*** SOURCE TEXT

Force-directed graphs are tricky. At their best, the perspective they offer can be very helpful; data points cluster into formations that feel intuitive and look approachable. At their worst, though, they can be too cluttered, and the algorithms that make everything fall into place can deceive as much as they clarify.
But there’s still a good chance that, despite the problems that come along with making a network model of anything (and the problems introduced by making network models of texts), they can still be helpful for interpreting topic models. Visualizations aren’t exactly analysis, so what I share below is meant to raise more questions than answers. We also tried to represent as many aspects of the data as possible without breaking (or breaking only a little) the readability of the visualizations. There were some very unsuccessful tries before we arrived at what is below.

******
*** DATASET CONTENT

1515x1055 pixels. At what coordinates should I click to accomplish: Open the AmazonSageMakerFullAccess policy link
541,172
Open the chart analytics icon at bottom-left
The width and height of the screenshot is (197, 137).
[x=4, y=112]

******

YOUR INSTRUCTIONS:
According to the text on force-directed graphs, what is what the writer shares below meant to do?

CORRECT ANSWER:
It is meant to raise more questions than answers.